EXCERPT TO READ =>

┌────────

Interview: Author ‘Natalie Zina Walschots’ Talks Her New Novel Hench

by | Sep 23, 2020 | Books, Interviews | 0 comments

Natalie cultivates fandoms, builds new communities, develops character voices, leads interactive fiction workshops, designs alternate reality games, constructs branching narratives, and most mornings opens Tumblr before opening her eyes. Her client list includes scrappy indie game studios, critically acclaimed television shows, mixed martial artists, print magazines, talk shows, NGOs, and a few more that defy categorization.

Natalie’s work wins awards, grows audiences, and introduces people to the thing they often end up loving most in the world.

As a writer and journalist, you can find her work in the National Post, The Walrus, Quill & Quire, The Globe & Mail, and beyond. She’s the author of two books: DOOM: Love Poems for Supervillains, and Thumbscrews. She’s currently finishing up Hench, a novel dedicated to the plight of hench-people, the downtrodden and often expendable employees of supervillains.

└────────

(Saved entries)
┌────────

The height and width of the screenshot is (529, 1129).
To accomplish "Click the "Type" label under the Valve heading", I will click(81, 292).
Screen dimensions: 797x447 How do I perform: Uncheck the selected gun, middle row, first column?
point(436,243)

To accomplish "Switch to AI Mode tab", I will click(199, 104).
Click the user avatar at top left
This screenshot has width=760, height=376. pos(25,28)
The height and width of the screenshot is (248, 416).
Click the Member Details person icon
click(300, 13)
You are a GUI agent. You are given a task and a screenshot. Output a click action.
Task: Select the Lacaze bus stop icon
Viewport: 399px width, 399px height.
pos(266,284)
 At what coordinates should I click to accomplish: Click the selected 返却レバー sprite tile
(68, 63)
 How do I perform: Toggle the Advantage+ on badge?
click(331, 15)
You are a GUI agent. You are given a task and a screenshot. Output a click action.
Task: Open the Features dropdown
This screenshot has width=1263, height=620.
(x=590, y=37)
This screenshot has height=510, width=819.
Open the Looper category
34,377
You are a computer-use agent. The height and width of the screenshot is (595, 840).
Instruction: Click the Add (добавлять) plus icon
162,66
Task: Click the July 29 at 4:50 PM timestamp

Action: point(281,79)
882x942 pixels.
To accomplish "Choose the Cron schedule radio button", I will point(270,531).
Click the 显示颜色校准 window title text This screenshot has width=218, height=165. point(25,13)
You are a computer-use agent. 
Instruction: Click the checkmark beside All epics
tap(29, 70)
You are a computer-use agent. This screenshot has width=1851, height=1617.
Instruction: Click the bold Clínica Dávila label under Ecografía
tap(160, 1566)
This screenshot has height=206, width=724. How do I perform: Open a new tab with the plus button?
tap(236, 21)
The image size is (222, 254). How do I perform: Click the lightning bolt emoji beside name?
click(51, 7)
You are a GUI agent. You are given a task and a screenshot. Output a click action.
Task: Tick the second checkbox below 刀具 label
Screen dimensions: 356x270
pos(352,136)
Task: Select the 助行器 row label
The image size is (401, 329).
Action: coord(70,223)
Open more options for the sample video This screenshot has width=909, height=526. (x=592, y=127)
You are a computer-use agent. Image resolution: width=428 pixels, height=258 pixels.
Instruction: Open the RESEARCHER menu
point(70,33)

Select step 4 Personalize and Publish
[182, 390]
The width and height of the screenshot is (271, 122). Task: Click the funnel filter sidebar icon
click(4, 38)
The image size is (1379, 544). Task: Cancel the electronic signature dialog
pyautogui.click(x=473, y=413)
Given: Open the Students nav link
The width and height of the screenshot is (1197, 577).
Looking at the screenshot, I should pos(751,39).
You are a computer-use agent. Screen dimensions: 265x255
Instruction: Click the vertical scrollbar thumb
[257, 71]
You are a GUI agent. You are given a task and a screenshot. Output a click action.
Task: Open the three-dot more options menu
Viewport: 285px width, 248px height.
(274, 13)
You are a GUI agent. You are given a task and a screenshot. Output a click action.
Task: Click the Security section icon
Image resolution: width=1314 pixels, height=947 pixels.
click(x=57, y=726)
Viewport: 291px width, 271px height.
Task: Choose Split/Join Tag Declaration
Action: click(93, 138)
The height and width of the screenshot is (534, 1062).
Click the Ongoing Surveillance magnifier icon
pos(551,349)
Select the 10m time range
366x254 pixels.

└────────

WHAT TO PRODUCE =>
List every publication that the interview page above names as carrying Natalie Zina Walschots's work as a writer and journalist.

EXERCISE RESPONSE =>
National Post
The Walrus
Quill & Quire
The Globe & Mail